Per molti versi, si può cioè ipotizzare che oggi si concluda davvero la parabola iniziata nel 2011, con la caduta del governo Berlusconi e la crisi del debito sovrano. Allora, milioni di elettori, abbandonando i partiti cui si erano (sempre più debolmente) legati nella “Seconda Repubblica”, iniziarono a dirigersi verso nuove proposte politiche, che sono diventate le protagoniste dell’“ondata populista”. La parabola del Movimento 5 Stelle sembra così quasi il paradigma della sorte dei “micropoteri” contemporanei: poteri in grado di logorare la reputazione dei “grandi” attori, eppure incapaci di difendere la posizione conquistata, di consolidare il consenso, di erigere barriere contro nuovi sfidanti. La parabola pentastellata ha già imboccato da tempo la fase discendente, anche se non sappiamo quanto durerà e come si concluderà. Ciò nondimeno, è davvero probabile che nello spazio politico italiano si stia nuovamente ricreando un “vuoto” analogo a quello del 2011. Se allora fu la crisi economica a innescarlo, oggi è naturalmente la pandemia – con i suoi ritmi e le sue dinamiche – ad accelerare e a indirizzare il processo. Chi riempirà il “vuoto”, e con quali proposte, è una domanda a cui solo i prossimi mesi potranno rispondere. E naturalmente sarà importante capire se conquisteranno un peso quelle forze “centriste” che fino a questo momento non hanno inciso in modo rilevante, anche per la loro frammentazione.

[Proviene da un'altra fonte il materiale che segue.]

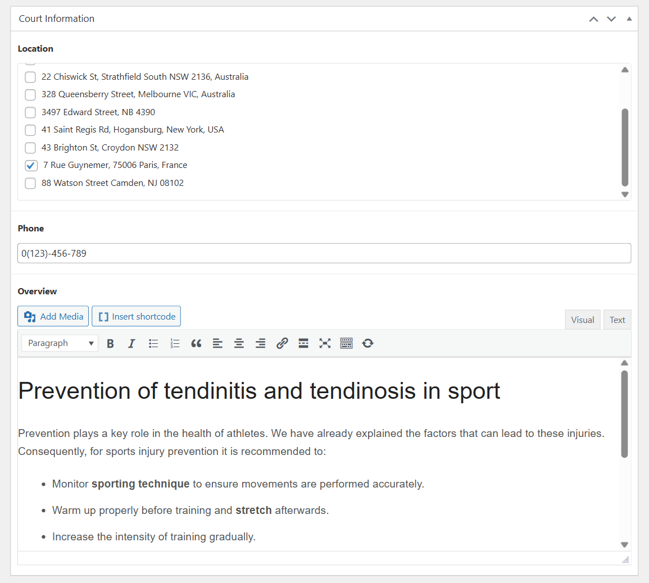Center align the text
649x583 pixels.
pos(239,344)
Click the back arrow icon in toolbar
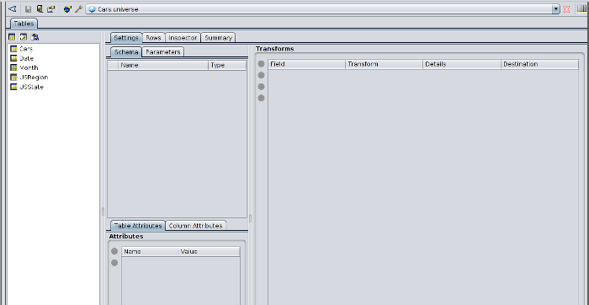The height and width of the screenshot is (305, 589). tap(12, 8)
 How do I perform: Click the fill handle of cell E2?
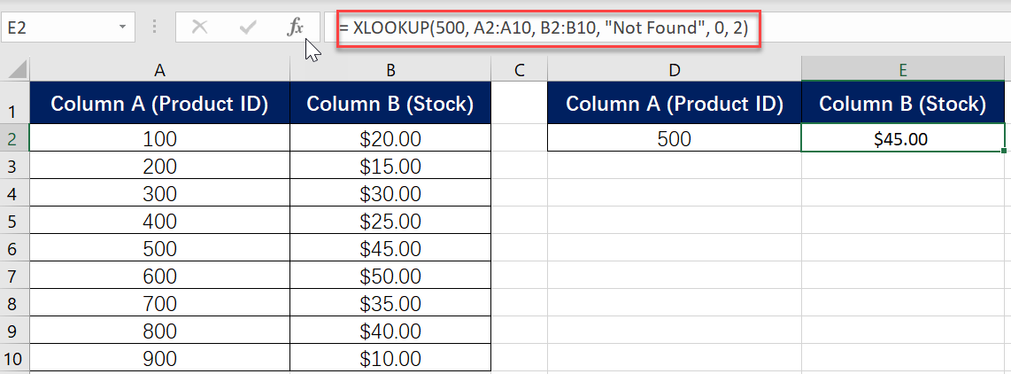pos(1005,152)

Una nuova stagione di turbolenza
Se una fase dell’ondata populista si è forse conclusa, è comunque probabile che i nuovi potenziali protagonisti non rinuncino all’armamentario retorico “populista”. Anche perché – benché spesso siamo resistenti a riconoscerlo – la concezione “populista” della democrazia è entrata ormai nel nostro Dna di cittadini postmoderni, critici, disincantanti. La vera domanda è piuttosto quali saranno le linee di contrapposizione su cui punteranno coloro che cercheranno di occupare il “vuoto”, agitando il cocktail di delusione, risentimento e paura. È prematuro fare previsioni. Ma l’esperienza globale del Covid-19 potrebbe essere uno spartiacque anche da questo punto di vista. Il populismo degli anni Venti potrebbe davvero mostrarsi come sensibilmente diverso da quello che abbiamo conosciuto negli ultimi dieci anni. E il “giro di boa” potrebbe allora dare inizio a una nuova stagione di turbolenza per la politica italiana.